[Data excerpts]
== Segment start ==

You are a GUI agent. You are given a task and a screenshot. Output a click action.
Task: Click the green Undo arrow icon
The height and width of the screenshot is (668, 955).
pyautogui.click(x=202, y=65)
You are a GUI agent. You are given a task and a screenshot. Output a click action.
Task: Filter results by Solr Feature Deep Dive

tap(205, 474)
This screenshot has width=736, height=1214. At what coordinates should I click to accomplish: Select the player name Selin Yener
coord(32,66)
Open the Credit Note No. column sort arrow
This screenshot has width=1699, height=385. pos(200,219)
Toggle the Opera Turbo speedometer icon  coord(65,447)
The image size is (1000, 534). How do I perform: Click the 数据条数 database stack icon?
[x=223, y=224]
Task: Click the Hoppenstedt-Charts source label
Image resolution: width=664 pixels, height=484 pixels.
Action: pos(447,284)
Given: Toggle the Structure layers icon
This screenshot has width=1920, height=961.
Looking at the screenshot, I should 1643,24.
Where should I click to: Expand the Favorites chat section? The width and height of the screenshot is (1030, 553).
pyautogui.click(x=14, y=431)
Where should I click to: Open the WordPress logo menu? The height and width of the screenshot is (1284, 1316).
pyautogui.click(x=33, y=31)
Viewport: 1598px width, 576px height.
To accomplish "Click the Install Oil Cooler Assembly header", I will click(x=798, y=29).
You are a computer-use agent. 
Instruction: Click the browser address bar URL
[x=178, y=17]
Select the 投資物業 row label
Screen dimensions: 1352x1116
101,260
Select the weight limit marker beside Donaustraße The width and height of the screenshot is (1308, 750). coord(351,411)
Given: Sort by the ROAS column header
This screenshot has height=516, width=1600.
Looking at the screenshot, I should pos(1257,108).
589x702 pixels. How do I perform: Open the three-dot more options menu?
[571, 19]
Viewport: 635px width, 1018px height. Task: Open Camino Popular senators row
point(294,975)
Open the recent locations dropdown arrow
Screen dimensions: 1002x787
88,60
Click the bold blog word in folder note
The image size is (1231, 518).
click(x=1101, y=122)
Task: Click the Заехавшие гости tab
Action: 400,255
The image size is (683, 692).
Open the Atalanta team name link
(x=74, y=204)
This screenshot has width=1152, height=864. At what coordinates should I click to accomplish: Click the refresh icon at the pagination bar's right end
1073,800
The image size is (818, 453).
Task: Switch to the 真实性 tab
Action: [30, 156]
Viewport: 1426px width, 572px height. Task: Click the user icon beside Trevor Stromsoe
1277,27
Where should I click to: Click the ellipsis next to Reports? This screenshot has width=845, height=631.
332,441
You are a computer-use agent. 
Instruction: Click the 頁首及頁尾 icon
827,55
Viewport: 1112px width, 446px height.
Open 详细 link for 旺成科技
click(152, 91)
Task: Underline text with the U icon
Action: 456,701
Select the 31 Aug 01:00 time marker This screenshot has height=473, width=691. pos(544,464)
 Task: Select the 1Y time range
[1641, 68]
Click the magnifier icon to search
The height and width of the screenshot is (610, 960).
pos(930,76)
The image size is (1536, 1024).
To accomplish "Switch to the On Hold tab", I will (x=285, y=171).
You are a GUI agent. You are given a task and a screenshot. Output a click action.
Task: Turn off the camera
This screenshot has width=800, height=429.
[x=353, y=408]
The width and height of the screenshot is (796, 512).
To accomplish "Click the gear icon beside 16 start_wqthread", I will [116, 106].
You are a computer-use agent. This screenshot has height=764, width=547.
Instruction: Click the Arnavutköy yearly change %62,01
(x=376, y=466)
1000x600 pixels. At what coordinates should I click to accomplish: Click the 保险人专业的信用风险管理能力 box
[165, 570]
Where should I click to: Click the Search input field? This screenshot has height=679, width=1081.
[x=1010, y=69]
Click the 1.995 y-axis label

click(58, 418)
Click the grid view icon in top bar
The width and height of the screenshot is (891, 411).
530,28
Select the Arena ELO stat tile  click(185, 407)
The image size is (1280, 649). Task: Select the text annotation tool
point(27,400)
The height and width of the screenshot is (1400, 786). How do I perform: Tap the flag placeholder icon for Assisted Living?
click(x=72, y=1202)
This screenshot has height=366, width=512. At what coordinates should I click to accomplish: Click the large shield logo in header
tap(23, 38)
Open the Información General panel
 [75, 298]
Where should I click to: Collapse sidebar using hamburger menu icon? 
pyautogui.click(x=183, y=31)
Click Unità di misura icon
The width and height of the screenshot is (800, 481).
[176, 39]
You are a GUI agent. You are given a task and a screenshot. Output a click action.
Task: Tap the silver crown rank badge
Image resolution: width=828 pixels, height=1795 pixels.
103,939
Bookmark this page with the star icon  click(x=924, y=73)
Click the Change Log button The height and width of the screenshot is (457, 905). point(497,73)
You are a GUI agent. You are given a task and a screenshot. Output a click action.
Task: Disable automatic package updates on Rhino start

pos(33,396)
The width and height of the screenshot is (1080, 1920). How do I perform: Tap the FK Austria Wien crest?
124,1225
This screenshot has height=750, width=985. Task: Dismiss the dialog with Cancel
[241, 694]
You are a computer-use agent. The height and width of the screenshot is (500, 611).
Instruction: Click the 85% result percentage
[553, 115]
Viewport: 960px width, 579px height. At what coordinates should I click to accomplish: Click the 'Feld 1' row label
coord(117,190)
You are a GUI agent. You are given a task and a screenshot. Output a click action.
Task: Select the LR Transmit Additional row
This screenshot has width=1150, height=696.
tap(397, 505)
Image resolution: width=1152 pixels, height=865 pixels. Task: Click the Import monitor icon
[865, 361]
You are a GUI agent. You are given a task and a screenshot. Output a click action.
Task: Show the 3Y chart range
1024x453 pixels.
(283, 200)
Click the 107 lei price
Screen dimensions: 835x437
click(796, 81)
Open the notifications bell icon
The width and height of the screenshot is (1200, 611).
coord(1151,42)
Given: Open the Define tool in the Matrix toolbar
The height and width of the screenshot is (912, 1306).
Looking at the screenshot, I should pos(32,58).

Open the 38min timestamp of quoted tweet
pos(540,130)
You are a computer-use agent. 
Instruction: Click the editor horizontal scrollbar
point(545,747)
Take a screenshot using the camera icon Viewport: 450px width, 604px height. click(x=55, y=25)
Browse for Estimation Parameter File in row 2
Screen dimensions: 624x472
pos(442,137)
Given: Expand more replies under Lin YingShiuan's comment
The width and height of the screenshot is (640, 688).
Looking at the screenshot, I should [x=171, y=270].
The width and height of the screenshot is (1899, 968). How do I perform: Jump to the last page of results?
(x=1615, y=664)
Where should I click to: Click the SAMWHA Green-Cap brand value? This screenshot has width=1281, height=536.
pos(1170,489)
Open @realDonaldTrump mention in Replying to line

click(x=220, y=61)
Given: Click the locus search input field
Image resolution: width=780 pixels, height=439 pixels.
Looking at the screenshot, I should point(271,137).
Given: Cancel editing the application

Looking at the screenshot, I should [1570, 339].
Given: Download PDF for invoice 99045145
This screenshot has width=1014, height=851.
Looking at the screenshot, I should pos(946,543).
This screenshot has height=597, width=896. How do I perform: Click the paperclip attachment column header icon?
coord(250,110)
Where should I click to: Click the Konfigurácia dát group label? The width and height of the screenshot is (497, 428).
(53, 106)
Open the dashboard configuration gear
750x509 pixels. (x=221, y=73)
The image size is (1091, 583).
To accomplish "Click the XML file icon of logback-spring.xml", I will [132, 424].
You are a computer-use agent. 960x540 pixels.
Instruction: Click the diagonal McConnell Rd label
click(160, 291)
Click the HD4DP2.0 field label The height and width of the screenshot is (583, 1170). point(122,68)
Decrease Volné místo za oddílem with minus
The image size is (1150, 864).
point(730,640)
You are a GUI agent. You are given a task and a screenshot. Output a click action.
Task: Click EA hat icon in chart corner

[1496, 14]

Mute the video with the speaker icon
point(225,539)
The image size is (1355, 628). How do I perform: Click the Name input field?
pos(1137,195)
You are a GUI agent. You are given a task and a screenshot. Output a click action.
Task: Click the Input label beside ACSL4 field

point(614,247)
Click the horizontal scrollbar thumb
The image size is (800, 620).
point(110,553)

== Segment end ==

=== Work order ===
Look at the entries above. Say how many lines have the word "marker", and give only the number.

=== Answer below ===
2